Efficient resource demand prediction and management are two main challenges for cloud service providers in order to control dynamic autoscaling and power consumption in recent years. The behavior of cloud workload time-series at subminute scale is highly chaotic and volatile; therefore, traditional machine learning-based time-series analysis approaches fail to obtain accurate predictions. In recent years, deep learning-based schemes are suggested to predict highly nonlinear cloud workloads, but sometimes they fail to obtain excellent prediction results. Hence, demands for more accurate prediction algorithm exist. In this paper, we address this issue by proposing a hybrid E2LG algorithm, which decomposes the cloud workload time-series into its constituent components in different frequency bands using empirical mode decomposition method which reduces the complexity and nonlinearity of prediction model in each frequency band. Also, a new state-of-the-art ensemble GAN/LSTM deep learning architecture is proposed to predict each sub band workload time-series individually, based on its degree of complexity and volatility.
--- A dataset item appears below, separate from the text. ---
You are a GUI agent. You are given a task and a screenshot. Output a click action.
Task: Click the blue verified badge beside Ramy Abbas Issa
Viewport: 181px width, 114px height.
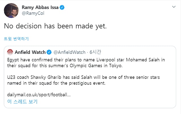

Our novel ensemble GAN/LSTM architecture, which employs stacked LSTM blocks as its generator and 1D ConvNets as discriminator, can exploit the long-term nonlinear dependencies of cloud workload time-series effectively specially in high-frequency, noise-like components. By validating our approach using extensive set of experiments with standard real cloud workload traces, we confirm that E2LG provides significant improvements in cloud workload prediction accuracy with respect to the mean absolute and standard deviation of the prediction error and outperforming traditional and state-of-the-art deep learning approaches. It improves the prediction accuracy at least 5% and 12% in average compared to the main contemporary approaches in recent papers such as hybrid methods which employs CNN, LSTM or SVR.